A simple crunchy and hearty salad of kale, shaved fennel with dried figs. It is the perfect match for a bright, acidic lemon and chive salad dressing. The strong and tangy flavors of the citrus and dijon mustard can stand up to the hearty kale. Shaved fennel adds a light crunch topped with dried figs to create a sweet, tangy and flavorful salad.
I’m on a salad addiction recently. While my salad green of choice is usually arugula, I prefer to use kale for meal prep salads because it stays better in the fridge. For some reason, I NEVER use romaine lettuce because I find it boring! If there’s one thing I hate most, it’s a boring salad! Lately I’ve been working on creating the least boring salads I could think of. From a Grapefruit Arugula Salad to a Vegan Mayo-Less Potato Salad, I promise no snores here!
Fennel is the perfect crunchy vegetable to top a salad! It is a popular vegetable, and actually one of Italy’s most popular ones. Fennel has a bulbous base, stalks and then fronds on top. The entire thing is edible!
How to make a kale fennel and dried fig salad
Making a kale fennel and dried fig salad is only a few easy steps.
STEP ONE: Prepare Kale
STEP TWO: Shave Fennel
STEP THREE: Slice Dried Figs
STEP FOUR: Toss with Dressing
How to prepare kale for a kale fennel salad
The best way to prepare kale for a salad is to remove kale leaves from the stems.
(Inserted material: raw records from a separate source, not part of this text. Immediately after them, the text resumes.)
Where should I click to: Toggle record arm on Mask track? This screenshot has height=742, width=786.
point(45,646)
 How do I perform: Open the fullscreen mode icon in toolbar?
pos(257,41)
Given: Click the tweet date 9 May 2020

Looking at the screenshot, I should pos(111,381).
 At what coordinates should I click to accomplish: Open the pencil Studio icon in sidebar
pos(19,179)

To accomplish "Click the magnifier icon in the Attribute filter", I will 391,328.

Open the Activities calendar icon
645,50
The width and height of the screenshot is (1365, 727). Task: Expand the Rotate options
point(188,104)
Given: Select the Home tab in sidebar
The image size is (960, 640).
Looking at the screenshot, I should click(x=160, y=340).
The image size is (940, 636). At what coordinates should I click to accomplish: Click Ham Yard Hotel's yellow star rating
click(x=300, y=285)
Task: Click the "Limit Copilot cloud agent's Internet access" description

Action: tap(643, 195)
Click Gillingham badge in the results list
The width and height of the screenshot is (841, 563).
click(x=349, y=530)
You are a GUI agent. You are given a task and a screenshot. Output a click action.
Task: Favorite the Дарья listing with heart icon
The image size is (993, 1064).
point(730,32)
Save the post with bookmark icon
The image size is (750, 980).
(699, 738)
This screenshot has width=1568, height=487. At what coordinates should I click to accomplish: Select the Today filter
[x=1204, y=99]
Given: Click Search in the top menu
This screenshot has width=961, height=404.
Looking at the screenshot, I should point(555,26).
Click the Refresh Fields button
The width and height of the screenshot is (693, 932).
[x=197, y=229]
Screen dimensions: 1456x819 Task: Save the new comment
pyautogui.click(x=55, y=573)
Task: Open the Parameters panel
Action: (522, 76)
While optional, it is easier to eat without stems. The stems are edible but quite tough. The next step is to massage the kale. Drizzle about 1 teaspoon of olive oil over the kale. With clean hands, massage the kale. It will feel softer in your hands after you’ve massaged it for long enough.
How long to massage kale
Only massage the kale until it gets soft. It takes about 15-30 seconds of massaging.
How to prepare fennel for a kale fennel salad
Because fennel has a strong taste and the consistency of celery, I like to thinly slice it. This gives the salad a crunchy texture that takes it to the next level!
To cut fennel, first slice off the fennel stems (or separate the green and white parts). Next, cut the bulb in half. Remove the core by cutting a wedge or triangle-like shape off the bottom. Place each half on a cutting board flat side down. Slice the bulb lengthwise in strips, almost like you would an onion.
How to pick the best fennel
Peak fennel season is from late fall until early spring. When looking for the perfect fennel at the store, choose a smaller, heavy bulb. The bulb should be firm and free of browning or cracks. The fronds should be bright green.
Can I eat fennel fronds?
All parts of fennel are edible except the core (at the bottom).
What does fennel taste like?
Fennel has a mild licorice flavor to taste and consistency of celery.
Making a Salad Dressing for a kale fennel dried fig salad
To balance out this hearty salad, make a bright lemon and chive dressing. It’s bright, acidic and the chives add an extra herbaceous flavor.
You can make this lemon chive salad dressing in advance (a few days before) or at the same time. If you do make this dressing in advance, store in an airtight container in the fridge. Depending on how cold your fridge is, the oil may harden, but that’s okay. Take your salad dressing out of the fridge a little before you need it so that it comes to room temperature.
How to meal prep this salad
To meal prep this salad, keep the dressing separate. Salads always store better without the dressing. If you do pack this one with the dressing it won’t go mushy or wet. Add roasted chickpeas, quinoa, chicken, or any other protein of choice for a full meal prep!
If you have leftovers of this salad with the dressing on it, no problem! Leave in an airtight container in the fridge for up to 4-days.
SUBSTITUTIONS FOR A KALE FENNEL AND DRIED FIG SALAD
- KALE. I love kale salads (second favorite behind anything with arugula!) because of how hearty they are. If you’re not a fan, substitute kale for any other greens of choice.
- FENNEL. Fennel adds a light crunch to the salad. If the mild licorice flavor doesn’t work for you, try pickled red onions.
- DRIED FIGS. Dried figs add a soft, chewy sweetness to the salad. If you don’t like dried figs, you can try raisins or any other kind of dried fruit.